**Problem requirements:**
Find the lines in the records that carry the word "Policy". Copy each one.

BEGIN

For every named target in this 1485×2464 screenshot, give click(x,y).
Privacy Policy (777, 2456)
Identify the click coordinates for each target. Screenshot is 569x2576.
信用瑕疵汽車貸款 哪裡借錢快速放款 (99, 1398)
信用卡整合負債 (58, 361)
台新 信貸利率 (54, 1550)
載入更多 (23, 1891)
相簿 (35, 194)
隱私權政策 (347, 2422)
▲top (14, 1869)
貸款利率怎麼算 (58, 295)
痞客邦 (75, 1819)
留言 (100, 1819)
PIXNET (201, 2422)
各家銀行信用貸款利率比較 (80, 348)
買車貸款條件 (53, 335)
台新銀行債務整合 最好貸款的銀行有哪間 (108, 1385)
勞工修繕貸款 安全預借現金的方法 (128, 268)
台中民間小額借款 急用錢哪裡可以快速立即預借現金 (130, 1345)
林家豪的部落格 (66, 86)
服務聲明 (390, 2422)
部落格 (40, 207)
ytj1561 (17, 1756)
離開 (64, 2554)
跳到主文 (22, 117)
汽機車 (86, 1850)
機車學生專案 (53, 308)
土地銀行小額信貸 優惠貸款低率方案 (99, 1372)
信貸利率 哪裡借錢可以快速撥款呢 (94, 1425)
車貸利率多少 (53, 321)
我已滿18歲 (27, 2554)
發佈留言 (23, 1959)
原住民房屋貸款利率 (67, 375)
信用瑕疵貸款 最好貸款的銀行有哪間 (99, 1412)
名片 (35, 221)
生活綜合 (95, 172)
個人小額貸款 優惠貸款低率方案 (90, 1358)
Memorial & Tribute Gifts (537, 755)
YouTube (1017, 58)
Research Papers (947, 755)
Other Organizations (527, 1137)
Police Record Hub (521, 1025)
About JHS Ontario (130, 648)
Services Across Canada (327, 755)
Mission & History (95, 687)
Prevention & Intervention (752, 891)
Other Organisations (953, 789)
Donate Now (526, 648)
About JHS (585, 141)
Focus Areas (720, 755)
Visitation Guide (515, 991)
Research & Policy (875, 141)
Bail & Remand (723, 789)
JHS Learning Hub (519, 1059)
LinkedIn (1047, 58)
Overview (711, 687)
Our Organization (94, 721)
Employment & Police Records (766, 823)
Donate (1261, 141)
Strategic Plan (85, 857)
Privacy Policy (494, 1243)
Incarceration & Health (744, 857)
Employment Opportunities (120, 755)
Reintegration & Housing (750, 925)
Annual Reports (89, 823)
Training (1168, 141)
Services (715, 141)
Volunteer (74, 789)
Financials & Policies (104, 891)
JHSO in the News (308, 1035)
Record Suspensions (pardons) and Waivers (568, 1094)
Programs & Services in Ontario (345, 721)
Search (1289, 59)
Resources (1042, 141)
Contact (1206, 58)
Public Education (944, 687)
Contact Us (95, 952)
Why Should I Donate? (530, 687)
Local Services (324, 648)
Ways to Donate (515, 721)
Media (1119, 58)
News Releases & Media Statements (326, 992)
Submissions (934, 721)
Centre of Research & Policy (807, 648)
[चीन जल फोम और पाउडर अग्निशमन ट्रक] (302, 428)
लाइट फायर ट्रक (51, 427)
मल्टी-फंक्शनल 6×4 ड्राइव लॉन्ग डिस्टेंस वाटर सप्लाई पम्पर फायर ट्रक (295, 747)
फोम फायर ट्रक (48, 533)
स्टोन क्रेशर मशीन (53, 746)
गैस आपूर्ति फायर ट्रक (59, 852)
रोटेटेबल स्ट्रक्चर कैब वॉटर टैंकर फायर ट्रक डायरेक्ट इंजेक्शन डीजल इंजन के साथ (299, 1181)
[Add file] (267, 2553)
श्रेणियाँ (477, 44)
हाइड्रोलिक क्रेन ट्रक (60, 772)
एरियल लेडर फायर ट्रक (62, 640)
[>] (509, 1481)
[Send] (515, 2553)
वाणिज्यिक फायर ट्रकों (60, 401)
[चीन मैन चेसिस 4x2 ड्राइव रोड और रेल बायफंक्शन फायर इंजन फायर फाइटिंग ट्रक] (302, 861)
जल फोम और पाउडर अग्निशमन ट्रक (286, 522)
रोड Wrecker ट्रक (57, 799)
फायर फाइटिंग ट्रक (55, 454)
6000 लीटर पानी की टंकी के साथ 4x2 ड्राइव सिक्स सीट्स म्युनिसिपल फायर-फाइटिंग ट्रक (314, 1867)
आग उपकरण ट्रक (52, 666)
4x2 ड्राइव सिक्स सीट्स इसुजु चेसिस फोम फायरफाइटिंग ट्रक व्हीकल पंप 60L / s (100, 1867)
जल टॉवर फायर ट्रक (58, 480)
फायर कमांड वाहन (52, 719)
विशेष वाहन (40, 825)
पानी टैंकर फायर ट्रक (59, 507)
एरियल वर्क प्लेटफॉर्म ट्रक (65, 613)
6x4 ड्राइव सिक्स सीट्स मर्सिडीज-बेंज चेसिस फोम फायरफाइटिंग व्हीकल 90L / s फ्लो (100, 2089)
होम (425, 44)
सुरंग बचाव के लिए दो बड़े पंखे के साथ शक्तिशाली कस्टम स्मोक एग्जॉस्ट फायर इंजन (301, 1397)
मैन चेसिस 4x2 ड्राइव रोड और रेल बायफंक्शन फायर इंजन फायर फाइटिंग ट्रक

END

**Problem solution:**
Privacy Policy (777, 2456)
Research & Policy (875, 141)
Privacy Policy (494, 1243)
Centre of Research & Policy (807, 648)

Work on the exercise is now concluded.